**SUPPLIED TEXT**

>>>

The third line of the diagram shows an instruction the purpose of which is to indicate, for DSP instructions, which U bit, indicating an instruction upon which there is a dependency, corresponds to which D bit, indicating a dependent instruction. The offset field contains a value from 0 to 7, indicating the number of set D bits to skip prior to the first set D bit following this instruction, after the set U bit, which may have preceded this instruction, to which it corresponds.

It is important to re-establish this synchronization at those points in the code which serve as branch targets, or dependencies will not be processed correctly.

The configuration field is used to speed decoding of the following block of instructions, if that block is composed of five 48-bit DSP instructions and one 16-bit instruction (presumably another instruction of this type). Its contents indicate as follows how the next block will be laid out:

0 [1][   3   ][   3   ][   3   ][   3   ][   3   ]
1 [   3   ][1][   3   ][   3   ][   3   ][   3   ]
2 [   3   ][   3   ][1][   3   ][   3   ][   3   ]
3 [   3   ][   3   ][   3   ][1][   3   ][   3   ]
4 [   3   ][   3   ][   3   ][   3   ][1][   3   ]
5 [   3   ][   3   ][   3   ][   3   ][   3   ][1]
6 [1][   3   ][1][   3   ][1][   3   ][1][   3   ]

The values from 0 to 5 allow a single 16-bit instruction to be in any position, and the value 6 permits a block of DSP instructions to have multiple branch targets within it.

If the configuration field contains 7, this means that no layout is imposed on the following block.

This instruction may be placed at any position in the block because if there is a branch target within DSP code, it should be this instruction rather than the following DSP instruction to which the branch points. That is because the length of instructions, being indicated at the start of an instruction rather than the end, can only be determined moving forwards from a given address known to be the start of an instruction; the address portion of a 32-bit instruction can also be a valid 16-bit instruction, for example.

As may be expected, this implies that this instruction only speeds the decoding of the instructions in the following block when it is reached by fall-through; when an instruction within a block is reached by a branch, the lengths of the instructions from the branch point onwards within that block must be determined in the conventional sequential manner.

<<<

**SUPPLIED DATA**
>>>

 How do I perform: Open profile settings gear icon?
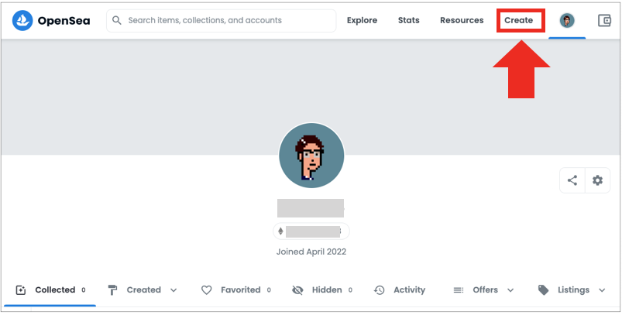pyautogui.click(x=597, y=180)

<<<

**SET TASKS**
A. Name every instruction length in bits that the text on DSP instruction decoding mentions.
B. In the text on DSP instruction decoding, rewrite the passage from "As may be expected, this" to "conventional sequential manner.", putting "falling through" in place of "fall-through".
C. Carry on the text on DSP instruction decoding from the point where it stops.
Nothing in the lines is needed here.

**EXERCISE RESULTS**
A. 16-bit, 32-bit, and 48-bit.

B.
As may be expected, this implies that this instruction only speeds the decoding of the instructions in the following block when it is reached by falling through; when an instruction within a block is reached by a branch, the lengths of the instructions from the branch point onwards within that block must be determined in the conventional sequential manner.

C.
This instruction is not defined as overriding the normal length indications; if the leading bits of the opcodes of the instructions in the next block do not correspond to the lengths indicated, an error condition may result; but the behavior is undefined; for example, there may be a fall-back to normal sequential decoding, or the lengths may be treated as an override.

The reason the behavior is left as undefined instead of being specified is to permit the most efficient implementation of the normal case, when the indicated lengths do match the indication, so that the maximum gains, or minimum losses, in speed result from the use of the instruction, whatever techniques may be used for the implementation of the architecture.

This is one of two ways in which instructions may be arranged to permit rapid decoding, without the need to serially proceed through instructions one at a time to determine from one instruction where the next one begins. In addition to rapid decoding, this is intended to be used with those 48-bit instructions that contain a U bit and a D bit, thus explicitly indicating instructions that may be executed in parallel, allowing functionality similar to that provided in DSP designs.

It should also be noted that, because the length is indicated in a simple fashion, with instructions beginning with 0 being 16 bits long, instructions beginning with 10 being 32 bits long, and instructins beginning with 11 being 48 bits long, determining where each instruction begins in a number of instructions in a wide fetch from memory should only take a limited number of gate delays, as opposed to multiple cycles.

The other way in which instructions can be arranged to allow for more rapid decoding is to use only 32-bit instructions, possibly accompanied by 16-bit instructions in pairs. This is a feasible option because the 32-bit instructions alone are a reasonably complete instruction set, and it provides performance comparable to conventional RISC architectures.

It is intended that implementations will attempt to accelerate decoding both in the case of exclusive sequences of 32-bit instructions aligned on 32-bit boundaries, and exclusive sequences 32-bit instructions which begin on odd 16-bit boundaries, so that occasional 48-bit or 16-bit instructions in a program primarily composed of 32-bit instructions will not slow down the decoding of instructions in later blocks, without the need for padding with 16-bit no-operation instructions.

The 32-bit instructions

The fourth through ninth lines of the diagram show the format of those basic memory-reference instructions which utilize the short base registers. These instructions may reference unaligned operands, and they may use any register as their destination register.

Instructions of this format begin with the prefix bits 10, indicating an instruction 32 bits in length.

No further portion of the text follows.